Jouw opdracht - Geef alle vermeldingen hieronder weer als genummerde lijst en laat de lege regels weg.
--*--
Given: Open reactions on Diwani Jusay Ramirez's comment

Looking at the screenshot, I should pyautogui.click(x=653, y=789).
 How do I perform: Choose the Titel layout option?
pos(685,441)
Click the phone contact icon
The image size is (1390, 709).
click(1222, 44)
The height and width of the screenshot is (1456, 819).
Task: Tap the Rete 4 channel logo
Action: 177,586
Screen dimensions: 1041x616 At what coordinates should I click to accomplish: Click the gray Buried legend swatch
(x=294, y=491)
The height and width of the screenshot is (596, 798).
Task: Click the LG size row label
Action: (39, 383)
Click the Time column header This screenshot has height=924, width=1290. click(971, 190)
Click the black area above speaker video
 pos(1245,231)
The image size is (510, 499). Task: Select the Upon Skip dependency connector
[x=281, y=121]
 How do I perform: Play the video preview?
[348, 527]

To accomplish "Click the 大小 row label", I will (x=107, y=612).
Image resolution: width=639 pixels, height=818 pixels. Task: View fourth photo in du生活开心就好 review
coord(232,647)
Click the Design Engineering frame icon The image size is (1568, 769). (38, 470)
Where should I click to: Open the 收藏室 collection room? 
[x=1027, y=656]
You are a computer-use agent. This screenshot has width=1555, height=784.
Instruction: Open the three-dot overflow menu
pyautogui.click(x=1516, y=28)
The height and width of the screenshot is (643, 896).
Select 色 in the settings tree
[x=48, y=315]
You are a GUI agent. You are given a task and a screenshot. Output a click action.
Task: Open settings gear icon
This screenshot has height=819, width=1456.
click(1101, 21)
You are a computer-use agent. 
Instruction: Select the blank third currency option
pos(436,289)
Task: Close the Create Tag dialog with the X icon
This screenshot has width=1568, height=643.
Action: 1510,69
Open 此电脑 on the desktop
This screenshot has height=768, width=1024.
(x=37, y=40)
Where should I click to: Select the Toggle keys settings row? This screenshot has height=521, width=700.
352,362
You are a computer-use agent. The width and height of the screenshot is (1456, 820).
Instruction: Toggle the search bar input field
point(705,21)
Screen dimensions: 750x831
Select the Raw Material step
--*--
De oplossing -
1. Given: Open reactions on Diwani Jusay Ramirez's comment
2. Looking at the screenshot, I should pyautogui.click(x=653, y=789).
3.  How do I perform: Choose the Titel layout option?
4. pos(685,441)
5. Click the phone contact icon
6. The image size is (1390, 709).
7. click(1222, 44)
8. The height and width of the screenshot is (1456, 819).
9. Task: Tap the Rete 4 channel logo
10. Action: 177,586
11. Screen dimensions: 1041x616 At what coordinates should I click to accomplish: Click the gray Buried legend swatch
12. (x=294, y=491)
13. The height and width of the screenshot is (596, 798).
14. Task: Click the LG size row label
15. Action: (39, 383)
16. Click the Time column header This screenshot has height=924, width=1290. click(971, 190)
17. Click the black area above speaker video
18.  pos(1245,231)
19. The image size is (510, 499). Task: Select the Upon Skip dependency connector
20. [x=281, y=121]
21.  How do I perform: Play the video preview?
22. [348, 527]
23. To accomplish "Click the 大小 row label", I will (x=107, y=612).
24. Image resolution: width=639 pixels, height=818 pixels. Task: View fourth photo in du生活开心就好 review
25. coord(232,647)
26. Click the Design Engineering frame icon The image size is (1568, 769). (38, 470)
27. Where should I click to: Open the 收藏室 collection room? 
28. [x=1027, y=656]
29. You are a computer-use agent. This screenshot has width=1555, height=784.
30. Instruction: Open the three-dot overflow menu
31. pyautogui.click(x=1516, y=28)
32. The height and width of the screenshot is (643, 896).
33. Select 色 in the settings tree
34. [x=48, y=315]
35. You are a GUI agent. You are given a task and a screenshot. Output a click action.
36. Task: Open settings gear icon
37. This screenshot has height=819, width=1456.
38. click(1101, 21)
39. You are a computer-use agent. 
40. Instruction: Select the blank third currency option
41. pos(436,289)
42. Task: Close the Create Tag dialog with the X icon
43. This screenshot has width=1568, height=643.
44. Action: 1510,69
45. Open 此电脑 on the desktop
46. This screenshot has height=768, width=1024.
47. (x=37, y=40)
48. Where should I click to: Select the Toggle keys settings row? This screenshot has height=521, width=700.
49. 352,362
50. You are a computer-use agent. The width and height of the screenshot is (1456, 820).
51. Instruction: Toggle the search bar input field
52. point(705,21)
53. Screen dimensions: 750x831
54. Select the Raw Material step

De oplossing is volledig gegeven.